## [Selected passage]

* Start *

# Drafting linen



## rickhann (Feb 13, 2018)

Back in my young days as a civil engineer, I often worked with plan sheets drafted with ink on linen (starched).  That was over 50 years ago before mylar took over.  The linen had a glossy side and a matte finish side.  I cannot for the life of me remember which side was used for the drawing ink.  Intuitively I would think the matte side, but I remember preparing the surface prior to inking by rubbing it with pounce to take the sheen off.  Does anyone know which side is used for the inking?  Rick


----------



## TonyM (Feb 13, 2018)

If I remember correctly you draw on the matt side.


----------



## BaronJ (Feb 13, 2018)

Hi Rick,

That is my recollection as well.  Though I don't remember the "pounce" you refer to.


----------



## bazmak (Feb 13, 2018)

I remember the linen but using it was before my time.We drew on paper the Mylar was used to produce a new original and the matt side was scraped off with a scalpel so you could alter the drawing with ink or pencil.I remember using a chalk filled bag to remove pencil dust and grease when using ink


----------



## Brian Rupnow (Feb 13, 2018)

* End *

## [Raw data]
* Start *

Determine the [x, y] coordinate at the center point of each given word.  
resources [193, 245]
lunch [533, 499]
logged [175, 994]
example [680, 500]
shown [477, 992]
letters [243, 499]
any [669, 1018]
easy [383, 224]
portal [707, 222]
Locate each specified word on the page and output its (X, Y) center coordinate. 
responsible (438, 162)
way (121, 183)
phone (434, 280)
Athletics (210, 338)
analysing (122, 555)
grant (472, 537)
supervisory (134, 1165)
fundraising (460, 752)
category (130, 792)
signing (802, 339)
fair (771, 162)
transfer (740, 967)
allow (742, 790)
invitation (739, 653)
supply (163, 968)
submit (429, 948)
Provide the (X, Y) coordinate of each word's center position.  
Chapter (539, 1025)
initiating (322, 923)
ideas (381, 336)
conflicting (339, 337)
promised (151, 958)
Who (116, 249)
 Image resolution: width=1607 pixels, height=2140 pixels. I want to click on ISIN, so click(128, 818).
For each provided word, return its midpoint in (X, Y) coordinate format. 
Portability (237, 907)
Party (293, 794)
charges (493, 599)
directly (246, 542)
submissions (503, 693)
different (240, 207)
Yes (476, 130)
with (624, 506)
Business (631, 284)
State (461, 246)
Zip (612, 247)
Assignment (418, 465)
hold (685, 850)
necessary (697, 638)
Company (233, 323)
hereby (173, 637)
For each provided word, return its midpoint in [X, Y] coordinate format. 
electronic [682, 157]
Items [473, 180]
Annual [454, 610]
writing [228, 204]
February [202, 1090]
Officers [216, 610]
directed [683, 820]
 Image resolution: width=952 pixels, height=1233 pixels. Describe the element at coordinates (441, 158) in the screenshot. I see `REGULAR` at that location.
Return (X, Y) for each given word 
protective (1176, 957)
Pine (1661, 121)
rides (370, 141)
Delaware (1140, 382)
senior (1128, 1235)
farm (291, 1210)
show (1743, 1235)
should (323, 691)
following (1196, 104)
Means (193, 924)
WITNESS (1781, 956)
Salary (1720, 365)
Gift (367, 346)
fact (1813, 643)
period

* End *

## [Exercises to complete]
1. In the drafting linen thread, what material took over from linen for plan sheets?
2. Turn the paragraph in the drafting linen thread that begins "I remember the linen but using it" into a short list that keeps its main facts.
3. Please reproduce the drafting linen thread word for word, starting with "Back in my young" and going on through "TonyM (Feb 13, 2018)".
The listing plays no part in this work.

## [Task answers]
1. Mylar took over from linen.

2.
- The writer remembers linen, but using it was before their time.
- They drew on paper, and Mylar was used to produce a new original.
- The matt side of the Mylar was scraped off with a scalpel so the drawing could be altered with ink or pencil.
- A chalk-filled bag was used to remove pencil dust and grease when using ink.

3.
Back in my young days as a civil engineer, I often worked with plan sheets drafted with ink on linen (starched).  That was over 50 years ago before mylar took over.  The linen had a glossy side and a matte finish side.  I cannot for the life of me remember which side was used for the drawing ink.  Intuitively I would think the matte side, but I remember preparing the surface prior to inking by rubbing it with pounce to take the sheen off.  Does anyone know which side is used for the inking?  Rick


----------



## TonyM (Feb 13, 2018)